Regulation of B cell function and expression of CD11c, T-bet, and FcRL5 in response to different activation signals

Abstract CD11c, FcRL5, or T-bet are commonly expressed by B cells expanding during inflammation, where they can make up >30% of mature B cells. However, the association between the proteins and differentiation and function in the host response remain largely unclear. We have assessed the co-expression of CD11c, T-bet and FcRL5 in an in vitro B cell culture system to determine how stimulation via the B cell receptor (BCR), toll-like receptor 9 (TLR9), and different cytokines influence CD11c, T-bet, and FcRL5 expression.
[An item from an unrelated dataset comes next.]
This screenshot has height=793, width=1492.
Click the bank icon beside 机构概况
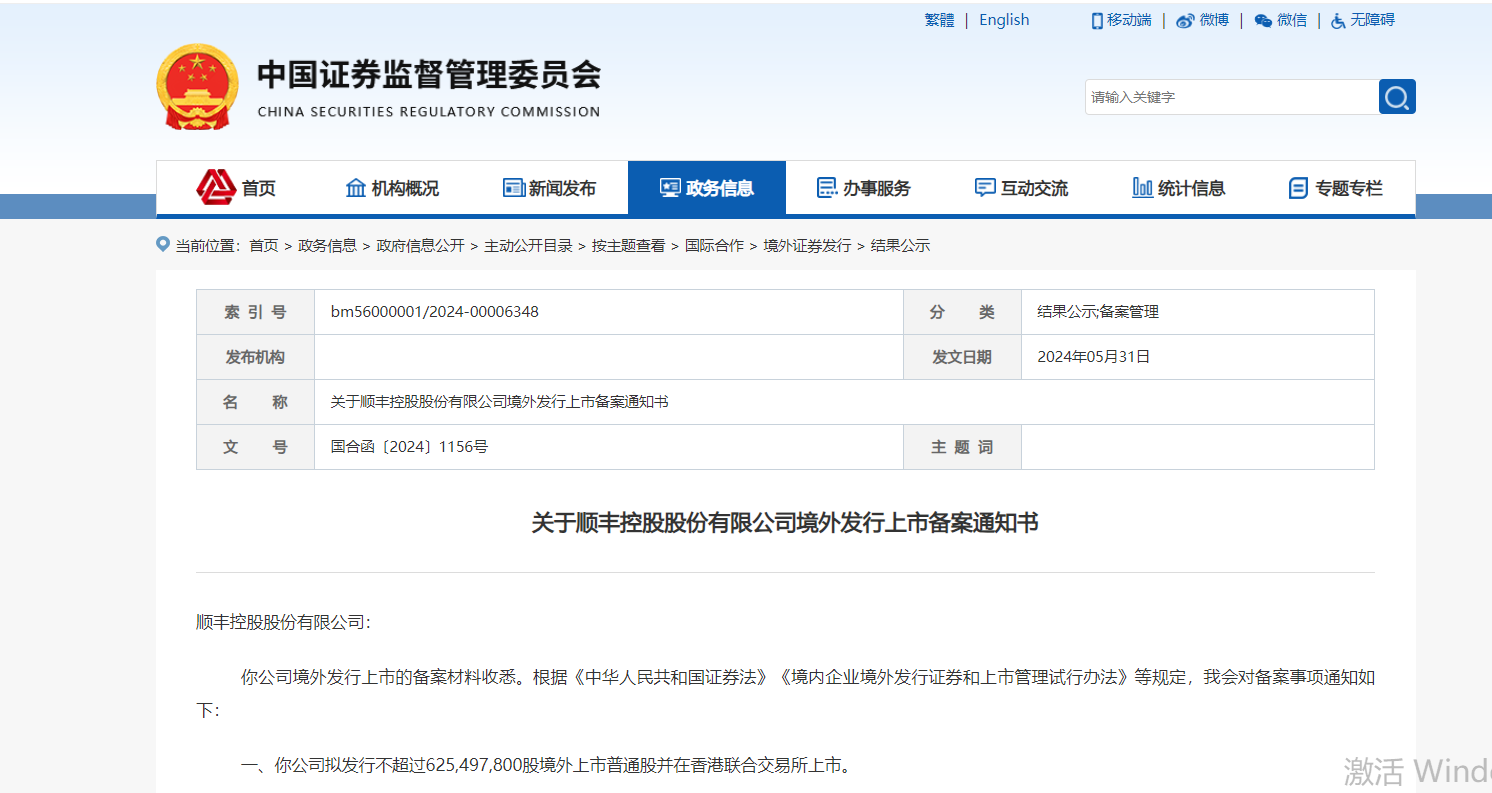click(x=356, y=187)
We observed different expression dynamics for all markers, but a largely overlapping regulation of CD11c and FcRL5 in response to BCR and TLR9 activation, while T-bet was strongly dependent on IFN-γ signalling. Investigating plasma cell differentiation and antigen-presenting cell (APC) functions, there was no association between marker expression and antibody secretion or T cell help. Rather the functions were associated with TLR9-signalling and B cell-derived IL-6 production, respectively. These results suggest that the expression of CD11c, FcRL5, and T-bet and plasma cell differentiation and improved APC functions occur in parallel and are regulated by similar activation signals, but that they are not interdependent.